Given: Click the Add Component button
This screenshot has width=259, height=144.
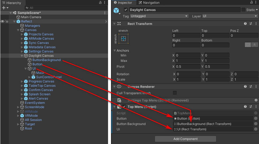Looking at the screenshot, I should pos(185,139).
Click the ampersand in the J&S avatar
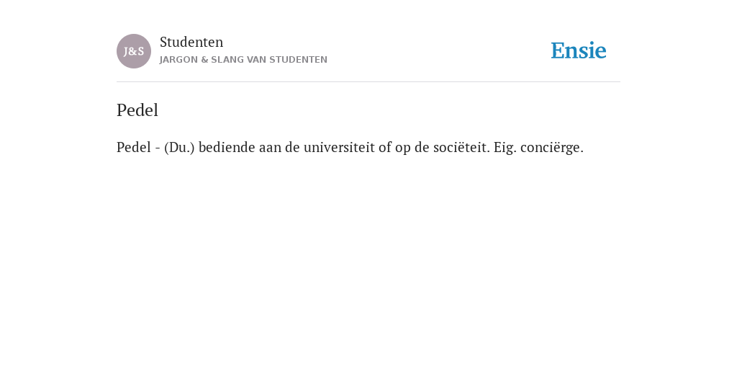This screenshot has width=737, height=369. click(133, 52)
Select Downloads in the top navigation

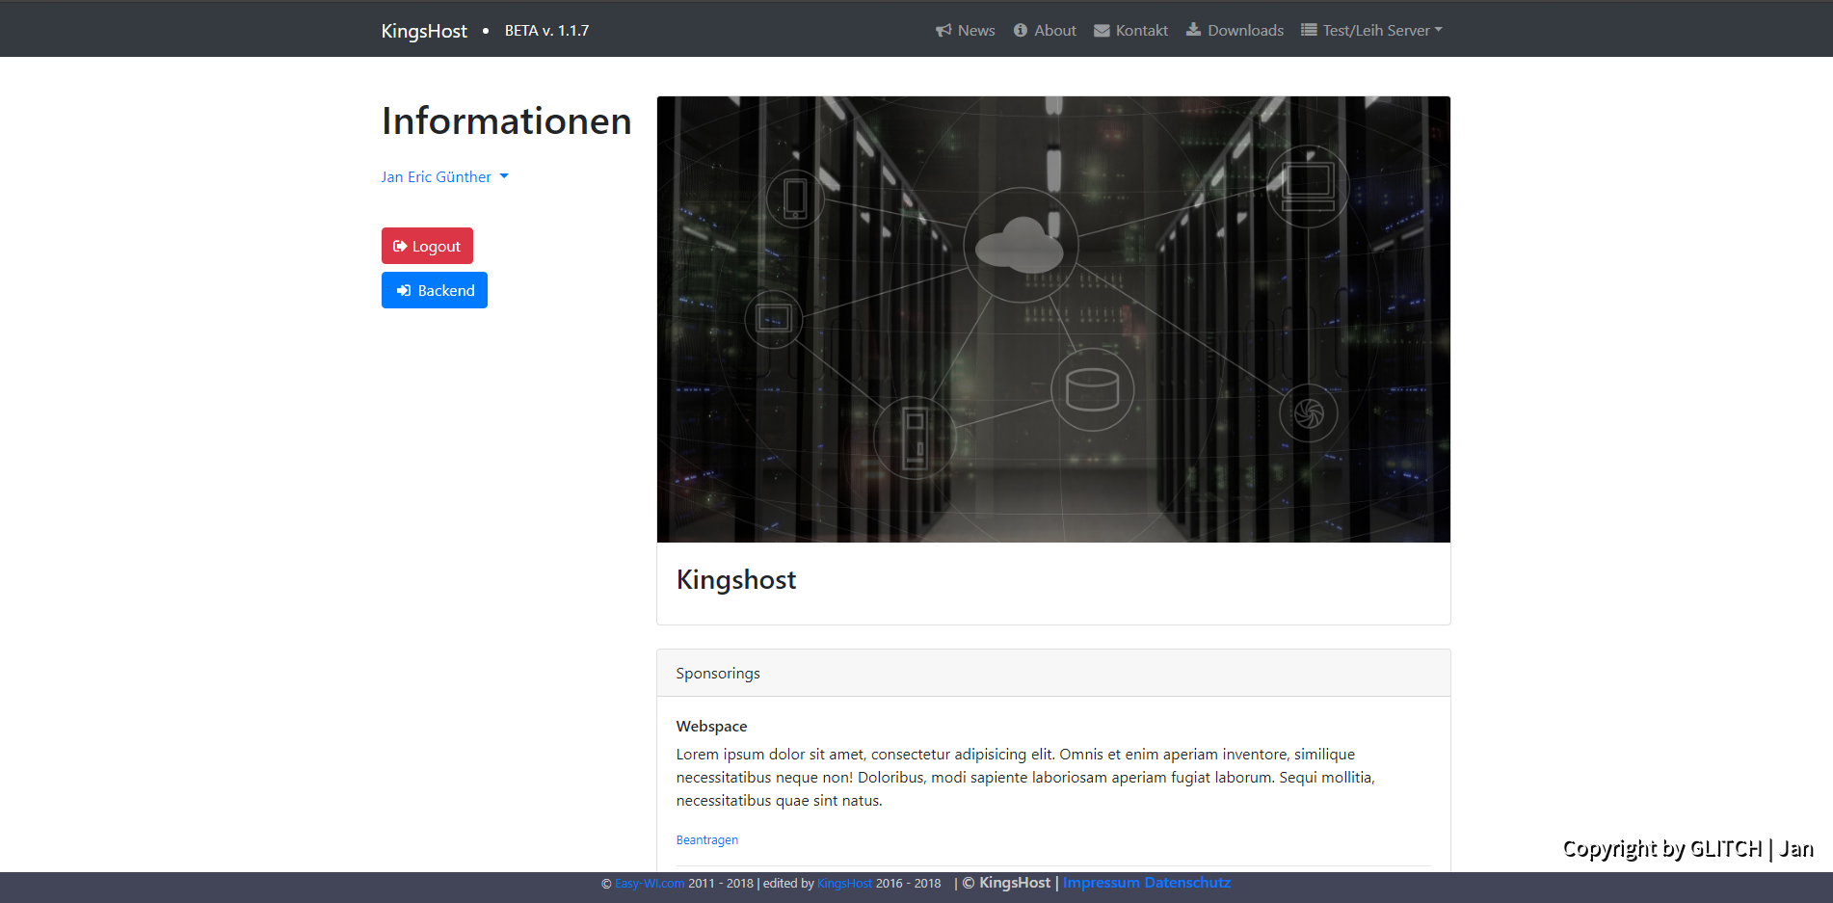point(1245,31)
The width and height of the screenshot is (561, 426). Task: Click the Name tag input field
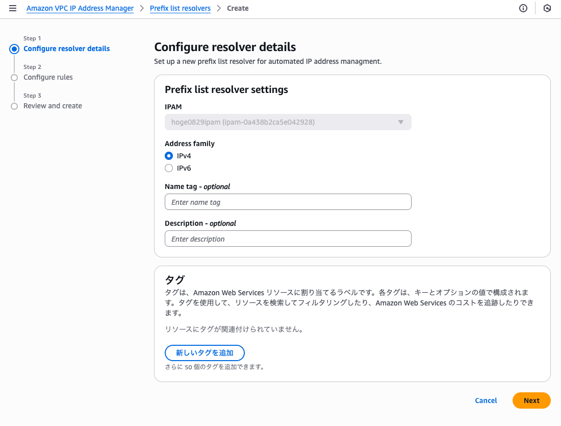[288, 202]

Activity: Transcribe the listing word for word, but keep its pictures out of the copy.

Exercise solution:
Given: Click the Add Component button
This screenshot has width=259, height=144.
Looking at the screenshot, I should pos(185,139).
Click the ampersand in the J&S avatar
This screenshot has width=737, height=369. click(133, 52)
Select Downloads in the top navigation

point(1245,31)
The width and height of the screenshot is (561, 426). Task: Click the Name tag input field
[288, 202]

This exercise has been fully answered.